┌──
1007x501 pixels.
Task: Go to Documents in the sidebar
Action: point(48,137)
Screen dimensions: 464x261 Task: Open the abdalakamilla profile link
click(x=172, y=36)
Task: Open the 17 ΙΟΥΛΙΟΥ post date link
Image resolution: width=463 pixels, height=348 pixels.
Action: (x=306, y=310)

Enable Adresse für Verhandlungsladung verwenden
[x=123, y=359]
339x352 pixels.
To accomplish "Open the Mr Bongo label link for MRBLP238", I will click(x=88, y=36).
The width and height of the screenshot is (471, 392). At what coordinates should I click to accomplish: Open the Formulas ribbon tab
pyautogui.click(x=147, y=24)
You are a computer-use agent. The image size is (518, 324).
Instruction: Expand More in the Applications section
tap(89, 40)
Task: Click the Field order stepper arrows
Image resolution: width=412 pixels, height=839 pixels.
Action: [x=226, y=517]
└──
┌──
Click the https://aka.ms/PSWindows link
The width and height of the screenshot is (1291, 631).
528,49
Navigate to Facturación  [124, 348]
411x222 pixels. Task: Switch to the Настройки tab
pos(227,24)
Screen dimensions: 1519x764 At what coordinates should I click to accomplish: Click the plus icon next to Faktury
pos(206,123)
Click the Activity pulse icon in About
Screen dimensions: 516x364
└──
┌──
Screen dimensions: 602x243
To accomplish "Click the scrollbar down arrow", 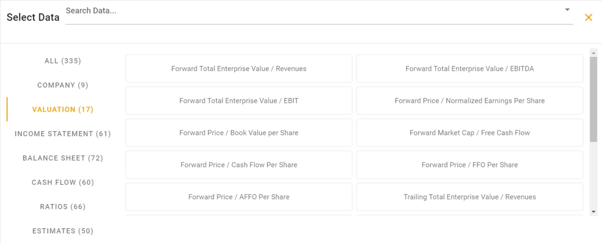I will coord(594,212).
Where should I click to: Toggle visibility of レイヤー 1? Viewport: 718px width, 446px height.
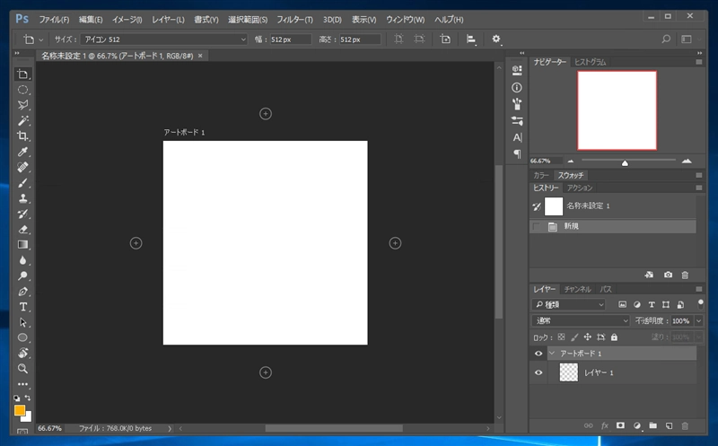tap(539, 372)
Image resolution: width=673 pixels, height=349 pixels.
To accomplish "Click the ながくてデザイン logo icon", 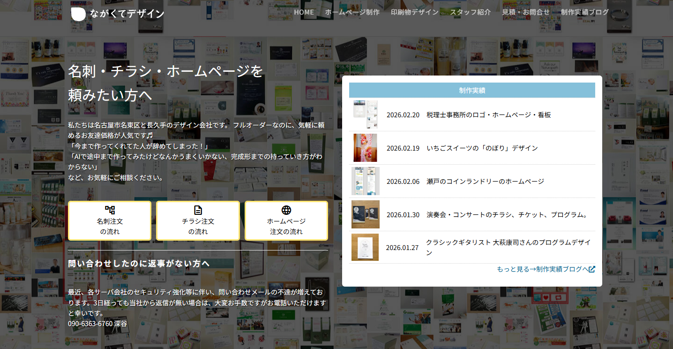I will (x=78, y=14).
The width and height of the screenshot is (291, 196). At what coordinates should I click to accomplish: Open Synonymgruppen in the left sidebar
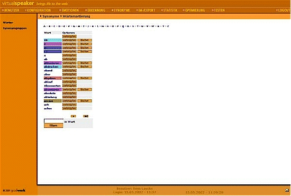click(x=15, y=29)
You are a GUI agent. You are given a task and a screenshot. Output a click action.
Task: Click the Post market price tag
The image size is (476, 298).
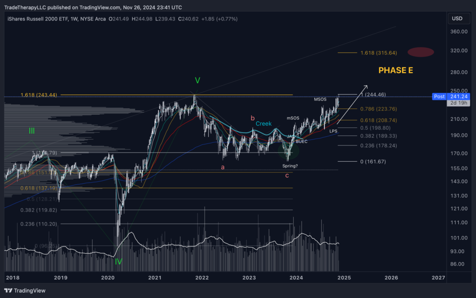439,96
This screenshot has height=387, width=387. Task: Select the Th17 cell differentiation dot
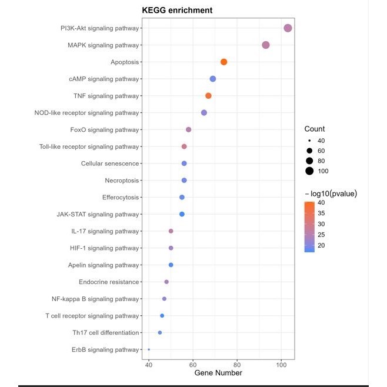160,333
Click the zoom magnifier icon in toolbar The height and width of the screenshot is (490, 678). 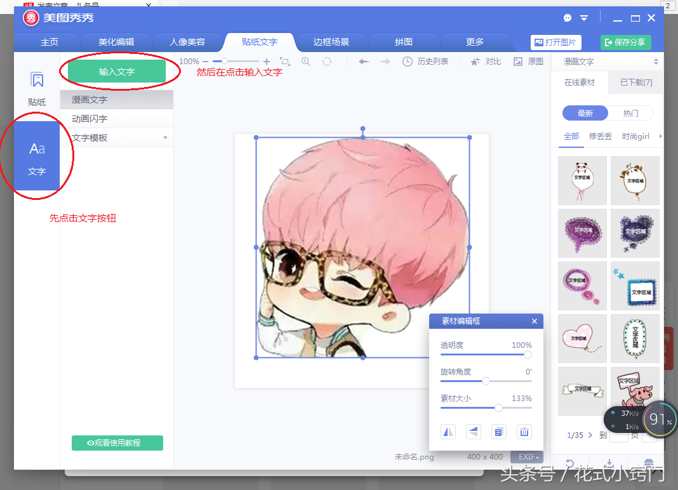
└──
| Work instructions |
In the records above, find each line that holds the word "agent"; copy all such lines.

| Answer box |
You are a computer-use agent. The image size is (518, 324).
You are a GUI agent. You are given a task and a screenshot. Output a click action.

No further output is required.